The Department of Labor (DOL) has announced the release of a new retirement security rule, commonly referred to as the “fiduciary rule,” which has been highly anticipated and controversial in the financial industry. This rule is set to be officially released at a White House event at 3:30 p.m. Eastern Time and is expected to be attended by President Joe Biden.
The rule aims to amend the regulatory definition of the term “fiduciary.” In doing so, it intends to provide a more appropriate and specific definition for individuals or entities that provide investment advice for a fee to employee benefit plans and individual retirement accounts (IRAs). This clarification is significant because it determines when such individuals or entities are considered fiduciaries, thereby subjecting them to certain legal and ethical obligations regarding the handling of retirement accounts and investments.
This new amendment to the fiduciary rule encompasses a wide range of aspects related to investment practices, plan sponsors, participant expectations, and individuals holding IRAs who are seeking or receiving investment advice. Additionally, it considers developments in the investment marketplace, especially focusing on compensation structures that might create conflicts of interest for advisers.
The process for implementing this rule has been ongoing for some time. The proposed rule has been under review since September, and now that it is being made available for public comments, this comment period is expected to last for 60 days. After collecting and considering these comments, the Department of Labor (DOL) will work on shaping the final regulation, which could take an additional 60 to 90 days. Following this, the rule will undergo review by the Office of Management and Budget (OMB), and, after another 30 to 60 days, it will be published in its final form in the Federal Register.
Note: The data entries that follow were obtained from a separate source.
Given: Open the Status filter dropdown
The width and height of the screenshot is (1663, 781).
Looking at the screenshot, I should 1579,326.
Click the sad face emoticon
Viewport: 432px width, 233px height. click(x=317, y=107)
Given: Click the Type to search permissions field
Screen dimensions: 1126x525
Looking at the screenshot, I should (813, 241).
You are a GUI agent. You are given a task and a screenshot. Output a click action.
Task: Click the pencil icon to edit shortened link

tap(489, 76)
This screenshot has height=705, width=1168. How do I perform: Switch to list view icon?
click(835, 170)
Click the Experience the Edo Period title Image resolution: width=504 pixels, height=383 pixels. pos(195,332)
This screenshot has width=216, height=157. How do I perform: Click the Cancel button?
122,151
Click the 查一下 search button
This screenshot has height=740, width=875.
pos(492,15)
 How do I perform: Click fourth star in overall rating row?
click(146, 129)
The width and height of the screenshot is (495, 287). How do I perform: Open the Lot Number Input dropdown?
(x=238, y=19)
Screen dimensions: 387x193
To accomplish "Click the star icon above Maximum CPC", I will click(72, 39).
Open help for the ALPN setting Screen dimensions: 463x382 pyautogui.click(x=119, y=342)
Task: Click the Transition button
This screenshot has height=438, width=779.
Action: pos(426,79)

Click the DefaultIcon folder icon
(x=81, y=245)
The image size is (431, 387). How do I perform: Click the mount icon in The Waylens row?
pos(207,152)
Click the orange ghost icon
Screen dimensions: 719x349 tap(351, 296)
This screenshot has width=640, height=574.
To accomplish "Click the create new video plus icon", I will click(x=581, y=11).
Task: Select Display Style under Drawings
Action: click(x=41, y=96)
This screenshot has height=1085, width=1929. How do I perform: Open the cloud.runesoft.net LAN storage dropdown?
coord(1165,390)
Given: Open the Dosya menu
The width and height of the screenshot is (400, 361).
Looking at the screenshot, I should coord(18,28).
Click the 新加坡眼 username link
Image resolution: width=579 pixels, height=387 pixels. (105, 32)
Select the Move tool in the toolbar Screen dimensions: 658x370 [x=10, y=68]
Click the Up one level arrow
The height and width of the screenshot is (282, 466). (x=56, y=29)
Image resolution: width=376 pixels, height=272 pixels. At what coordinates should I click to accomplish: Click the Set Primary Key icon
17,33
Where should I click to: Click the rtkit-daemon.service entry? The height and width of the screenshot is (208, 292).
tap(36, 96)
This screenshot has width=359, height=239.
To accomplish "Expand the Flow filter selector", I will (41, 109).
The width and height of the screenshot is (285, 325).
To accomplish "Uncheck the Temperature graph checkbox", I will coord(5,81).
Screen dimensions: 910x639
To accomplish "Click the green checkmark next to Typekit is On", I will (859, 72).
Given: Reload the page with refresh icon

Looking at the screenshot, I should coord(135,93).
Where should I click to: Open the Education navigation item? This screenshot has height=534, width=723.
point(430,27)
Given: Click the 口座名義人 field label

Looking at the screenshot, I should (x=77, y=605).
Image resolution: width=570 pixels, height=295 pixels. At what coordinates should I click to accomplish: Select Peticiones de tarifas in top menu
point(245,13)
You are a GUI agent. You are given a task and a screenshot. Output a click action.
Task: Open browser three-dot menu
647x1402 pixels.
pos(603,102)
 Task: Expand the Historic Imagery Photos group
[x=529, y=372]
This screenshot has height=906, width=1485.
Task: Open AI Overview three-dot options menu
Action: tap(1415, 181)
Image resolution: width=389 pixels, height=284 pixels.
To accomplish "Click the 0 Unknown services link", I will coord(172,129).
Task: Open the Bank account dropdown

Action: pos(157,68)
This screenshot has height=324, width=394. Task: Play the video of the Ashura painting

The history of this rule dates back to 2016 when the DOL first pursued a fiduciary rule that expanded the definition of who could be considered a fiduciary and replaced a previous five-part test. However, it was struck down in 2018 by a federal appeals court. A less rigid version of the rule was finalized in 2020 during the Trump administration. The current version of the new rule has also faced strong opposition, with critics arguing that it may negatively impact retail investors and their ability to save for retirement.